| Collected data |
---

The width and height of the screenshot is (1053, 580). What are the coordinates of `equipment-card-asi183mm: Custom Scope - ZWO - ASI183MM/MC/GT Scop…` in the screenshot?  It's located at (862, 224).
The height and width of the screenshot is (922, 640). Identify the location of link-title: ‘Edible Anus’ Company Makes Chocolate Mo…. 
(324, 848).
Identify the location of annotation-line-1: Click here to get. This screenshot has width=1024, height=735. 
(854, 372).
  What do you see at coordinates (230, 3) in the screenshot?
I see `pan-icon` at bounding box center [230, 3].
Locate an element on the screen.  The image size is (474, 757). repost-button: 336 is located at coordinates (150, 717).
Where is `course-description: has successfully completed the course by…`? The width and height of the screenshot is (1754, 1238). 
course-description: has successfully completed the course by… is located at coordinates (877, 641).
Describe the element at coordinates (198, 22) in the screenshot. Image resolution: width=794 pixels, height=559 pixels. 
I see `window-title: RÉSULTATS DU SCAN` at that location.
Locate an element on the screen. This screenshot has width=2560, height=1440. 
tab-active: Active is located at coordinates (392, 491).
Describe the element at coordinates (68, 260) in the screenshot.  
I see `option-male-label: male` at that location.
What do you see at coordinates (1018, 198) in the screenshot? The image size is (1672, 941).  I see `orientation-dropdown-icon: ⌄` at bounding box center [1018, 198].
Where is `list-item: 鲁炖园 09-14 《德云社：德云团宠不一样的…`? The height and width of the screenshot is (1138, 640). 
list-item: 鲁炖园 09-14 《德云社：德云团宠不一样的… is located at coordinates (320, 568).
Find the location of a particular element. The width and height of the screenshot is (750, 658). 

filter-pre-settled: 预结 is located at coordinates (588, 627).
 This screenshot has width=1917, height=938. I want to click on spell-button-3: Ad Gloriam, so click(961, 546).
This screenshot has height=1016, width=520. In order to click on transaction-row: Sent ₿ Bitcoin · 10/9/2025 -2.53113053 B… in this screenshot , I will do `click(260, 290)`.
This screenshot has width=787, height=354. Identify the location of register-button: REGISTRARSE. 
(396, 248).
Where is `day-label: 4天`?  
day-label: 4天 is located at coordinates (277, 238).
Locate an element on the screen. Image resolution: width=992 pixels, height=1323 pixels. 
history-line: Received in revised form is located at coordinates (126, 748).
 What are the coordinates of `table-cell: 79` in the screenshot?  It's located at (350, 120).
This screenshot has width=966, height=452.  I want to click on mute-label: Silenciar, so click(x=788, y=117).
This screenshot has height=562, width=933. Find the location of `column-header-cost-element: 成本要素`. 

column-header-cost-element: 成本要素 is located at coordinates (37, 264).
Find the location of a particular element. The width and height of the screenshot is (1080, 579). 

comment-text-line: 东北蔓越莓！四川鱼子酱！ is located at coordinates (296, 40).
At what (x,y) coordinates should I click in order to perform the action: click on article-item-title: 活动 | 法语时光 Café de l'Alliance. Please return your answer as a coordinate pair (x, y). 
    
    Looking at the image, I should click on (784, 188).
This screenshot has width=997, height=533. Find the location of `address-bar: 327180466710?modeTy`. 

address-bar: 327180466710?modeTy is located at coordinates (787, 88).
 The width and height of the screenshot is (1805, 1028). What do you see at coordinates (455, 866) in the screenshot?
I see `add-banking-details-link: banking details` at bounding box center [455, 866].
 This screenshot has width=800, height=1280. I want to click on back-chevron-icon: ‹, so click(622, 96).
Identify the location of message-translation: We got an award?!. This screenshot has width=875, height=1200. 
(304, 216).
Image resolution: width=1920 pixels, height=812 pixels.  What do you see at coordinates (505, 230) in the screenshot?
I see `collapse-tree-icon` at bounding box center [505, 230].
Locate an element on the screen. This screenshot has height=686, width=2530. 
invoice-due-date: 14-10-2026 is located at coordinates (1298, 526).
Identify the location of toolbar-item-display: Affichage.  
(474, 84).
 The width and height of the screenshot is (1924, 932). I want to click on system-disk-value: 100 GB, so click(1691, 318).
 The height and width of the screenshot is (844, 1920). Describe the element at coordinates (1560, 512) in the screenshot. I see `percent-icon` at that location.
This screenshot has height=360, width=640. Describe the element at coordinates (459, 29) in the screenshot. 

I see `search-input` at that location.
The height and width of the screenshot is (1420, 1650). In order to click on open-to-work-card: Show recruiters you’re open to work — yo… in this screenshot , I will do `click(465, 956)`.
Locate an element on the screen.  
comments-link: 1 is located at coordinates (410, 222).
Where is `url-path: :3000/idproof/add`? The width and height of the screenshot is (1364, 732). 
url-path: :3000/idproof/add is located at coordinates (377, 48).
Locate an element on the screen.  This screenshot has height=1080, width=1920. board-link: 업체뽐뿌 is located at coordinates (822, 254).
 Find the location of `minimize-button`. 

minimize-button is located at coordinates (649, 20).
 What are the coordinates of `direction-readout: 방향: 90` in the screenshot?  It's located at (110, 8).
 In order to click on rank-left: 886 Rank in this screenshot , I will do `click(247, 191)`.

---

| Your assignment |
Turn all of the material above into a numbered list with one line per entry, and drop any blank lines.

| Expected answer |
1. The width and height of the screenshot is (1053, 580). What are the coordinates of `equipment-card-asi183mm: Custom Scope - ZWO - ASI183MM/MC/GT Scop…` in the screenshot?  It's located at (862, 224).
2. The height and width of the screenshot is (922, 640). Identify the location of link-title: ‘Edible Anus’ Company Makes Chocolate Mo…. 
3. (324, 848).
4. Identify the location of annotation-line-1: Click here to get. This screenshot has width=1024, height=735. 
5. (854, 372).
6.   What do you see at coordinates (230, 3) in the screenshot?
7. I see `pan-icon` at bounding box center [230, 3].
8. Locate an element on the screen.  The image size is (474, 757). repost-button: 336 is located at coordinates (150, 717).
9. Where is `course-description: has successfully completed the course by…`? The width and height of the screenshot is (1754, 1238). 
10. course-description: has successfully completed the course by… is located at coordinates (877, 641).
11. Describe the element at coordinates (198, 22) in the screenshot. Image resolution: width=794 pixels, height=559 pixels. 
12. I see `window-title: RÉSULTATS DU SCAN` at that location.
13. Locate an element on the screen. This screenshot has width=2560, height=1440. 
14. tab-active: Active is located at coordinates (392, 491).
15. Describe the element at coordinates (68, 260) in the screenshot.  
16. I see `option-male-label: male` at that location.
17. What do you see at coordinates (1018, 198) in the screenshot? The image size is (1672, 941).  I see `orientation-dropdown-icon: ⌄` at bounding box center [1018, 198].
18. Where is `list-item: 鲁炖园 09-14 《德云社：德云团宠不一样的…`? The height and width of the screenshot is (1138, 640). 
19. list-item: 鲁炖园 09-14 《德云社：德云团宠不一样的… is located at coordinates (320, 568).
20. Find the location of a particular element. The width and height of the screenshot is (750, 658). 
21. filter-pre-settled: 预结 is located at coordinates (588, 627).
22.  This screenshot has width=1917, height=938. I want to click on spell-button-3: Ad Gloriam, so click(961, 546).
23. This screenshot has height=1016, width=520. In order to click on transaction-row: Sent ₿ Bitcoin · 10/9/2025 -2.53113053 B… in this screenshot , I will do `click(260, 290)`.
24. This screenshot has width=787, height=354. Identify the location of register-button: REGISTRARSE. 
25. (396, 248).
26. Where is `day-label: 4天`?  
27. day-label: 4天 is located at coordinates (277, 238).
28. Locate an element on the screen. Image resolution: width=992 pixels, height=1323 pixels. 
29. history-line: Received in revised form is located at coordinates (126, 748).
30.  What are the coordinates of `table-cell: 79` in the screenshot?  It's located at (350, 120).
31. This screenshot has width=966, height=452.  I want to click on mute-label: Silenciar, so click(x=788, y=117).
32. This screenshot has height=562, width=933. Find the location of `column-header-cost-element: 成本要素`. 
33. column-header-cost-element: 成本要素 is located at coordinates (37, 264).
34. Find the location of a particular element. The width and height of the screenshot is (1080, 579). 
35. comment-text-line: 东北蔓越莓！四川鱼子酱！ is located at coordinates (296, 40).
36. At what (x,y) coordinates should I click in order to perform the action: click on article-item-title: 活动 | 法语时光 Café de l'Alliance. Please return your answer as a coordinate pair (x, y). 
37.     Looking at the image, I should click on (784, 188).
38. This screenshot has width=997, height=533. Find the location of `address-bar: 327180466710?modeTy`. 
39. address-bar: 327180466710?modeTy is located at coordinates (787, 88).
40.  The width and height of the screenshot is (1805, 1028). What do you see at coordinates (455, 866) in the screenshot?
41. I see `add-banking-details-link: banking details` at bounding box center [455, 866].
42.  This screenshot has width=800, height=1280. I want to click on back-chevron-icon: ‹, so click(622, 96).
43. Identify the location of message-translation: We got an award?!. This screenshot has width=875, height=1200. 
44. (304, 216).
45. Image resolution: width=1920 pixels, height=812 pixels.  What do you see at coordinates (505, 230) in the screenshot?
46. I see `collapse-tree-icon` at bounding box center [505, 230].
47. Locate an element on the screen. This screenshot has height=686, width=2530. 
48. invoice-due-date: 14-10-2026 is located at coordinates (1298, 526).
49. Identify the location of toolbar-item-display: Affichage.  
50. (474, 84).
51.  The width and height of the screenshot is (1924, 932). I want to click on system-disk-value: 100 GB, so click(1691, 318).
52.  The height and width of the screenshot is (844, 1920). Describe the element at coordinates (1560, 512) in the screenshot. I see `percent-icon` at that location.
53. This screenshot has height=360, width=640. Describe the element at coordinates (459, 29) in the screenshot. 
54. I see `search-input` at that location.
55. The height and width of the screenshot is (1420, 1650). In order to click on open-to-work-card: Show recruiters you’re open to work — yo… in this screenshot , I will do `click(465, 956)`.
56. Locate an element on the screen.  
57. comments-link: 1 is located at coordinates (410, 222).
58. Where is `url-path: :3000/idproof/add`? The width and height of the screenshot is (1364, 732). 
59. url-path: :3000/idproof/add is located at coordinates (377, 48).
60. Locate an element on the screen.  This screenshot has height=1080, width=1920. board-link: 업체뽐뿌 is located at coordinates (822, 254).
61.  Find the location of `minimize-button`. 
62. minimize-button is located at coordinates (649, 20).
63.  What are the coordinates of `direction-readout: 방향: 90` in the screenshot?  It's located at (110, 8).
64.  In order to click on rank-left: 886 Rank in this screenshot , I will do `click(247, 191)`.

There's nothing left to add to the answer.